1. Dans Carnets de Laboratoire, Satprem a décrit cet état comme étant un "silence massif." (Note personnelle)
N'est-ce pas, le cerveau est tout à fait, tout à fait trop petit – même quand il est très grand, il est trop petit pour pouvoir comprendre ; c'est pour cela qu'il y a ce blanc dans le mental. Et «la chose» se passe.
Et alors, on s'aperçoit que pour les besoins de la toute petite vie que l'on représente, automatiquement ça se passe, et on vous fait faire à chaque minute simplement ce qu'il faut faire sans... sans calcul, sans spéculation, sans décision, rien, comme ça (même geste de coulée à travers l'instrument).

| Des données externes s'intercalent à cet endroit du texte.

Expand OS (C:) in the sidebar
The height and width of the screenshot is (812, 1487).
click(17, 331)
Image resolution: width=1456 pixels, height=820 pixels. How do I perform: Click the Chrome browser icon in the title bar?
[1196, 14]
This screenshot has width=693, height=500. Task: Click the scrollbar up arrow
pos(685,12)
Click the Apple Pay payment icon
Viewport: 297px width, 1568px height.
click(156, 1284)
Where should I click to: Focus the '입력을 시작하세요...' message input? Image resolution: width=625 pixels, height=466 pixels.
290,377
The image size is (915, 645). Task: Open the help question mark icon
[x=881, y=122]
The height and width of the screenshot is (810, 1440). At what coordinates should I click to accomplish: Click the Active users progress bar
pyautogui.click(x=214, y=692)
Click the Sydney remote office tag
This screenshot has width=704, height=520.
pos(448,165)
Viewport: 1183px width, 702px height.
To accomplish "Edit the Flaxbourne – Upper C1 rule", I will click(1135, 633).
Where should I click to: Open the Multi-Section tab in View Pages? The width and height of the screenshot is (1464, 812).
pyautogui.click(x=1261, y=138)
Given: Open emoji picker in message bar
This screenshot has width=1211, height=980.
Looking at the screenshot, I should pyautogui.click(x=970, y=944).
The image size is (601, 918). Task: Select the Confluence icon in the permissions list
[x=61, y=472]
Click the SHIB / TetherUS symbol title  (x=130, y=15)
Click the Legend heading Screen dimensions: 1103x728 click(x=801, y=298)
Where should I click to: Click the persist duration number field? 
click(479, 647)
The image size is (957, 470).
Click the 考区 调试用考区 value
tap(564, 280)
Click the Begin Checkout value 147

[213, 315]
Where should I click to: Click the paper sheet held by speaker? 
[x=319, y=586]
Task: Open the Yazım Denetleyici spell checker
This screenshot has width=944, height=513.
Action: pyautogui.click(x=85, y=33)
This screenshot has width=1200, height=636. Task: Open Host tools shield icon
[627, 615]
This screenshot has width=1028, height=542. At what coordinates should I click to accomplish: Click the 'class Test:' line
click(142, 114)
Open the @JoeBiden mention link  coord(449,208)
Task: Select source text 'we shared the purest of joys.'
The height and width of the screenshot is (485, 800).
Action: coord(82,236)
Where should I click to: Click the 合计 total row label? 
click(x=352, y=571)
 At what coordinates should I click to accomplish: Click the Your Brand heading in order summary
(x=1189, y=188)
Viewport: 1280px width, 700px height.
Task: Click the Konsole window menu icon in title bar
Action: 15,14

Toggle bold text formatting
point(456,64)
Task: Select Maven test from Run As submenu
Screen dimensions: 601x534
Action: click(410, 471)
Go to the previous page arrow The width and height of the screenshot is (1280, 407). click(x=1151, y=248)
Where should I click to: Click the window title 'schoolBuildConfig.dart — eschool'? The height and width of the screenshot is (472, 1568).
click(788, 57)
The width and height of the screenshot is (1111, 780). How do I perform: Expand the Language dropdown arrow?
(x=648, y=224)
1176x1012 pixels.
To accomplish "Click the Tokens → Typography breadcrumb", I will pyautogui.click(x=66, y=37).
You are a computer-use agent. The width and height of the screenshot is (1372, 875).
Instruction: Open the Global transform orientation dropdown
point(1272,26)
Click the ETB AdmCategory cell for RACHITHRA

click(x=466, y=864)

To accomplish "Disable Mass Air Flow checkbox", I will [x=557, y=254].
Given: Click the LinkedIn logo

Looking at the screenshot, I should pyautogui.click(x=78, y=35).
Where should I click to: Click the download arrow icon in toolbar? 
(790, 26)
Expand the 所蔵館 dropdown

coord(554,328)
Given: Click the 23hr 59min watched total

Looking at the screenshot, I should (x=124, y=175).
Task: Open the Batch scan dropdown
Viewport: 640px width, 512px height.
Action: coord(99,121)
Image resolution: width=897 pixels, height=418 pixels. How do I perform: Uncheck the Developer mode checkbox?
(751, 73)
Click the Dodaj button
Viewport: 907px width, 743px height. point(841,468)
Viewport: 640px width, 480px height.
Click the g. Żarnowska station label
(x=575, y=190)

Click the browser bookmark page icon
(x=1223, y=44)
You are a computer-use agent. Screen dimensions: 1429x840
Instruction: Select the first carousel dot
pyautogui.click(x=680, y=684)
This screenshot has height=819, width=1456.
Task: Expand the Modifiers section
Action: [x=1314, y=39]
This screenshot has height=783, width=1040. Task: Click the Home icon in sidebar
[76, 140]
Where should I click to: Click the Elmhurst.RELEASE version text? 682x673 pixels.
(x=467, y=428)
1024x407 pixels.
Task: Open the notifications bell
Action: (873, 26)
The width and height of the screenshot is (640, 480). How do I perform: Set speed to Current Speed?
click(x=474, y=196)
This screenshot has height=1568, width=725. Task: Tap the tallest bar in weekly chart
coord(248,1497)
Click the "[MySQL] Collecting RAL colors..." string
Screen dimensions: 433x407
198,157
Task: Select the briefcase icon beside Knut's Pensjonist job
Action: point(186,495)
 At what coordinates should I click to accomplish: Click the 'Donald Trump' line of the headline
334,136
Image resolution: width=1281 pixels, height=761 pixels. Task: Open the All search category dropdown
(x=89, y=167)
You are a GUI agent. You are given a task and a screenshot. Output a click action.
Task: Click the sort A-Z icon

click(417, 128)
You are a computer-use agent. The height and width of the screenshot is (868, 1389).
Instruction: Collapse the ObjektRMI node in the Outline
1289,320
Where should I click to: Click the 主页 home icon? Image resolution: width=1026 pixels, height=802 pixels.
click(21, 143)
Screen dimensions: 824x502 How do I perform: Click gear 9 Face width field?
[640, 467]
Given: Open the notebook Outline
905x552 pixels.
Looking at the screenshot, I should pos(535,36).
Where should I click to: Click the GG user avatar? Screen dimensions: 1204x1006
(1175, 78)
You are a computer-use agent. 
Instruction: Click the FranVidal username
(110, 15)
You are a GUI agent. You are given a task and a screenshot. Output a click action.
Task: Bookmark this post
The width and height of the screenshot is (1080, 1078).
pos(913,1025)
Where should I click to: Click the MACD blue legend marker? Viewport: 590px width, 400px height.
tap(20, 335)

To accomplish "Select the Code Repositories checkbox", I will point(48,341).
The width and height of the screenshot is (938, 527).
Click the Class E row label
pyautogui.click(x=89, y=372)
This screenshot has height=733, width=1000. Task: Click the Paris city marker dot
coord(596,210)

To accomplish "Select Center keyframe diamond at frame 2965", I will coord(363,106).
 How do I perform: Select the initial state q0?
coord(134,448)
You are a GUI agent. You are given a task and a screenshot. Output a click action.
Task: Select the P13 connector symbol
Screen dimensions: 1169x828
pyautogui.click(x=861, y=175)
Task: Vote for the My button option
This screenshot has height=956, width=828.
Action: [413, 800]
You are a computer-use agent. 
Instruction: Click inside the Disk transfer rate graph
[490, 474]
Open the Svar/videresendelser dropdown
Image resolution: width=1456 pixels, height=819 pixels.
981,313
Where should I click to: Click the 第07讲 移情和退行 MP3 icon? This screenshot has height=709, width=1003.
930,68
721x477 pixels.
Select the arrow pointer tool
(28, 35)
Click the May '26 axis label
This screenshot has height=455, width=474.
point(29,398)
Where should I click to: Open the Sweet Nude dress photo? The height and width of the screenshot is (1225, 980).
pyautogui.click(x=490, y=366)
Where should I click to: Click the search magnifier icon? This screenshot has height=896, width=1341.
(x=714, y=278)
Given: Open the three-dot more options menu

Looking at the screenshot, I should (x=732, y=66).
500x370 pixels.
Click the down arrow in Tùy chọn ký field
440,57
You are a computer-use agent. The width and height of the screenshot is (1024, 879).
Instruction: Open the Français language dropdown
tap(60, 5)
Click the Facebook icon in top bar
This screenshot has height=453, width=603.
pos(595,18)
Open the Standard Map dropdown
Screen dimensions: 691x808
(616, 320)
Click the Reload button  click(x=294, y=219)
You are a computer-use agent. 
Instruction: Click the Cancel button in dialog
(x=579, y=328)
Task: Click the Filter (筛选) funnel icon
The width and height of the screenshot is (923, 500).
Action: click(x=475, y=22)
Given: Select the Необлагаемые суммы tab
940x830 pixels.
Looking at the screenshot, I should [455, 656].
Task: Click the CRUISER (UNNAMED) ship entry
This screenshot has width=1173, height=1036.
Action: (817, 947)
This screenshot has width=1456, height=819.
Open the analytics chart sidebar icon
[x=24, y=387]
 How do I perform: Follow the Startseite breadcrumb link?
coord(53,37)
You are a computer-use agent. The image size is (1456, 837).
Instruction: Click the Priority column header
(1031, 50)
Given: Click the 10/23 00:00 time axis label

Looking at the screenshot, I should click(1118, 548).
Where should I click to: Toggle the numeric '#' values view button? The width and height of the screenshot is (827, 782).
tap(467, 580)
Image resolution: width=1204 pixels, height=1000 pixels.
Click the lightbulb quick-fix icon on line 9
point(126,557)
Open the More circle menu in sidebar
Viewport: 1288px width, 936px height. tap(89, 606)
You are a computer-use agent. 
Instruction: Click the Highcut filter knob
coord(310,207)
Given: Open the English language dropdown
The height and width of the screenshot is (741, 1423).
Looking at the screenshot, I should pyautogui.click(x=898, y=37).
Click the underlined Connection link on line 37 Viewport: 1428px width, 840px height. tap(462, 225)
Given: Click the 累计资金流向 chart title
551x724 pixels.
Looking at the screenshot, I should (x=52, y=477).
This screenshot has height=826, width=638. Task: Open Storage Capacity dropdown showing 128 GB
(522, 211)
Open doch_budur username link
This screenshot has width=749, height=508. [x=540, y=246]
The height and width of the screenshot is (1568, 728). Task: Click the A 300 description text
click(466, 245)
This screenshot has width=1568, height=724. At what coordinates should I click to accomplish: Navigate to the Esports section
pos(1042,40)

J'ai eu l'expérience, alors personnelle, que si quelque chose dans le corps est dérangé (une douleur ou un malaise ou quelque chose qui ne fonctionne pas convenablement), quand on a passé par cet état-là, ça part – ça s'en va, ça disparaît. Des douleurs aiguës, n'est-ce pas : complètement disparues, on ne sait même pas comment ! «Ah! fini», comme ça.
Et alors, dans le contact avec les gens et le contact avec les choses de la vie, une simplicité d'enfant. C'est-à-dire que l'on fait les choses sans... surtout sans spéculation.